How strange that a truly loving heart could enter upon such a task as that which Mr. Allen now commenced—the work of loosing a trusting nature from its only safe moorings, leaving it to drift without a compass or a guiding star upon a sea abounding with fearful rocks and angry breakers. But such is the hatred of the natural heart to the humbling doctrine of the cross and salvation alone through Him who was crucified upon it.

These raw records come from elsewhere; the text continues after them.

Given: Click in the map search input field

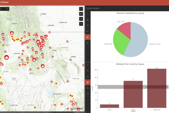Looking at the screenshot, I should (x=3, y=9).
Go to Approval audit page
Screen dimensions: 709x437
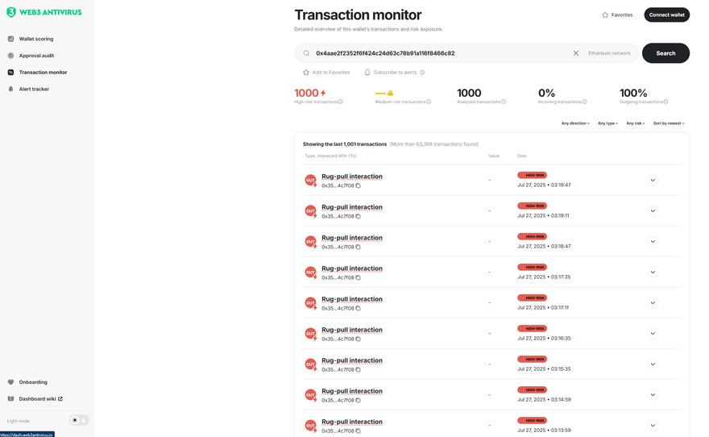coord(35,56)
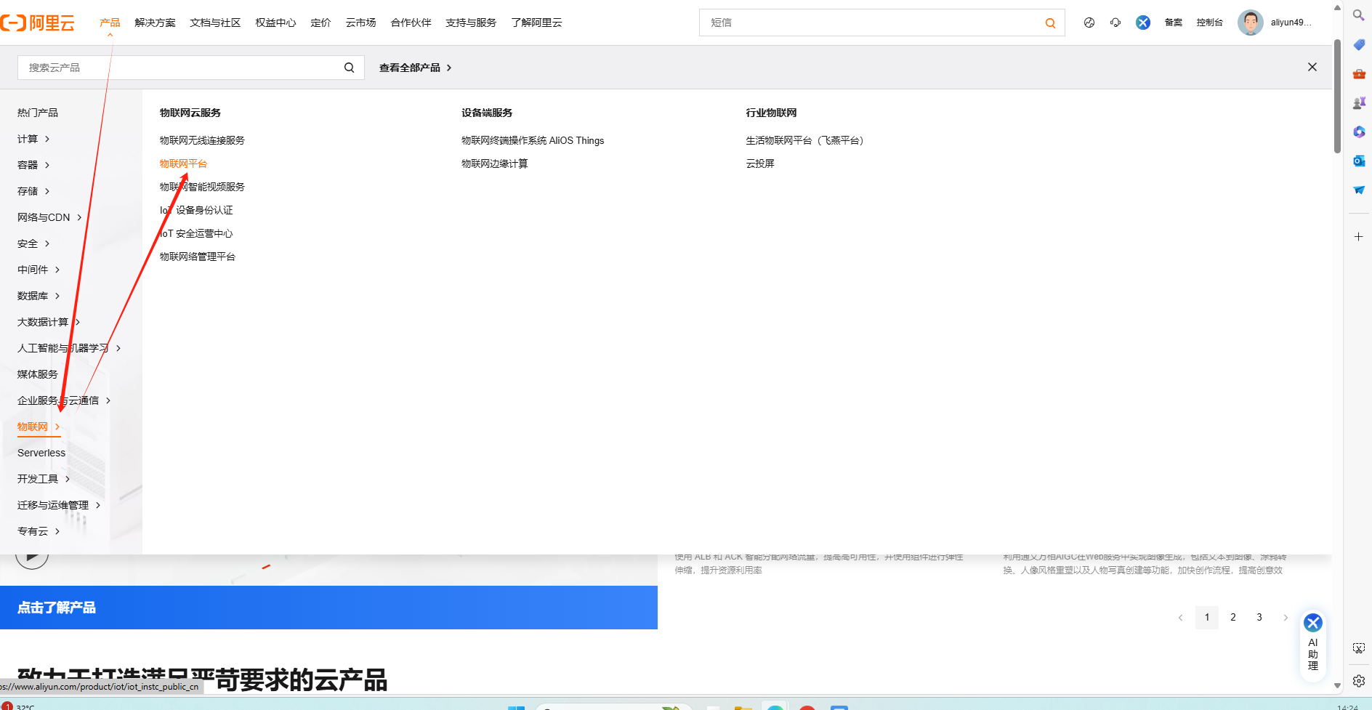Click the headset customer support icon
This screenshot has height=710, width=1372.
point(1115,23)
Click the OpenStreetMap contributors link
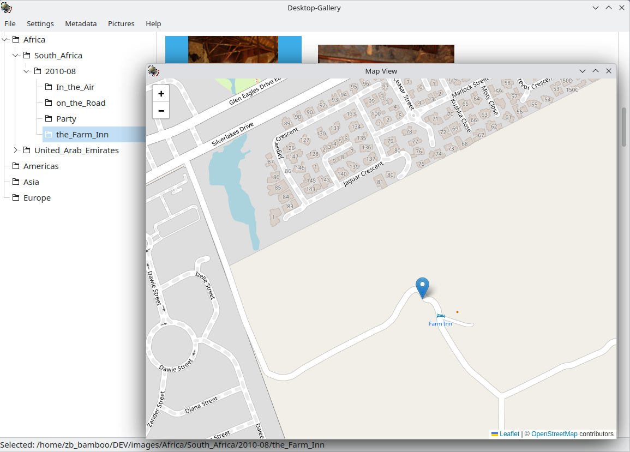 click(x=555, y=433)
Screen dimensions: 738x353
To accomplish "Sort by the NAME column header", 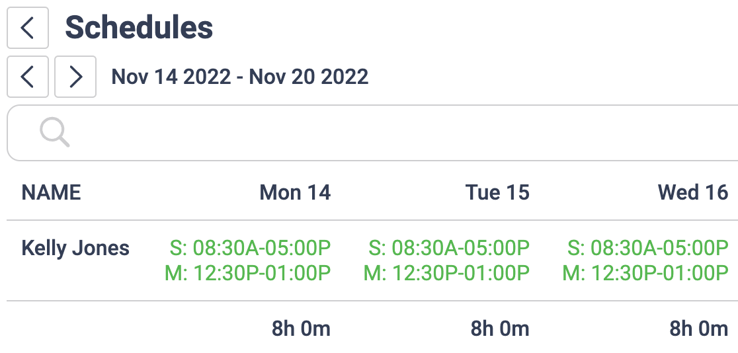I will click(52, 192).
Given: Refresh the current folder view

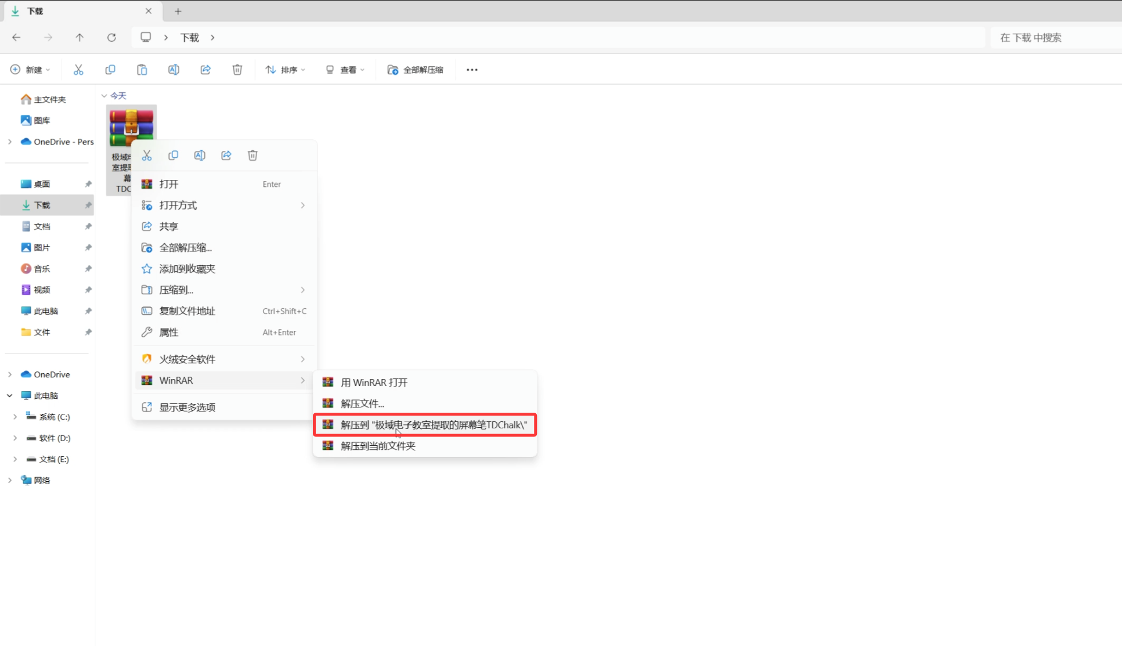Looking at the screenshot, I should tap(111, 38).
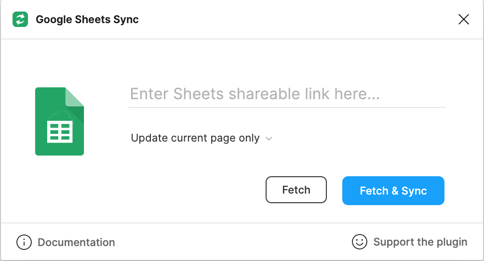Click the empty footer area between the links
This screenshot has width=484, height=261.
tap(231, 242)
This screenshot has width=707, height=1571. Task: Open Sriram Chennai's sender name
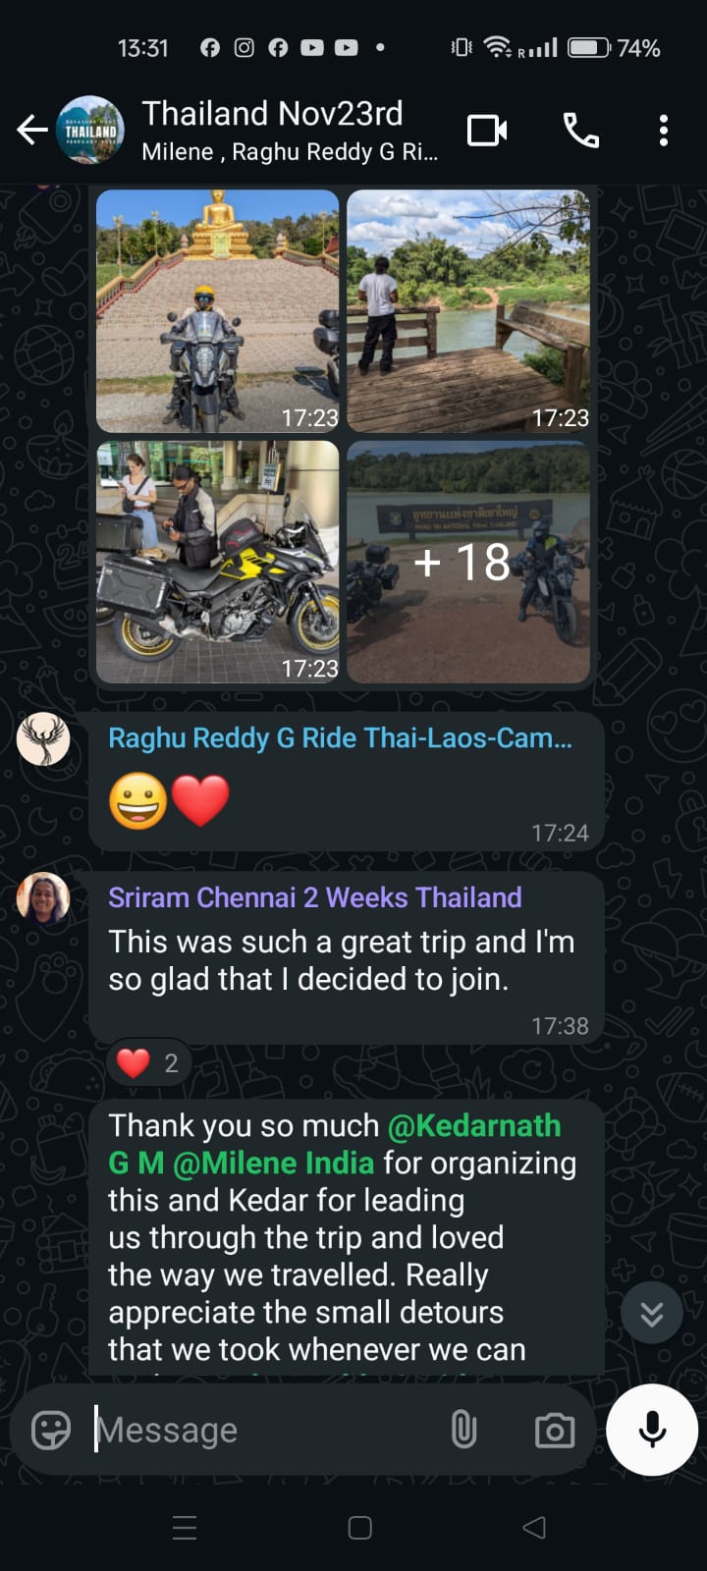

Clara was fond of reading, and her husband took care to place in her way certain fascinating writers, then quite popular, whose frequent merry flashes and sarcastic allusions to the "orthodoxy" tended more surely than serious reasoning would have done to make her think lightly of the faith in which she had been trained. The old-fashioned Bible was skilfully tortured out of its plainest meaning by these so-called reformers, or utterly ignored where it could not be distorted to suit their views. What their opinions of its inspiration were could never be clearly seen by others, if, indeed, they had ever given such a trifling matter any consideration whatever. Instead of the sure foundation which has Jesus Christ for its corner-stone, and a religion which teaches faith, humility, self-denial, earnest labor for souls, and all lowly virtues, they profess to throw wide open the doors of a "broad church," which should gather in all mankind as brothers, which should teach them the dignity and excellence of humanity, and give every one a free pass at last on the swift train over the celestial railway. In their great harvest-field they claimed the tares to be as valuable as the wheat, and never gave thought to the "harvest day." But, alas! calling the tares wheat will not avail when "the Lord of the harvest" comes and the command is given, "Bind them in bundles to burn them."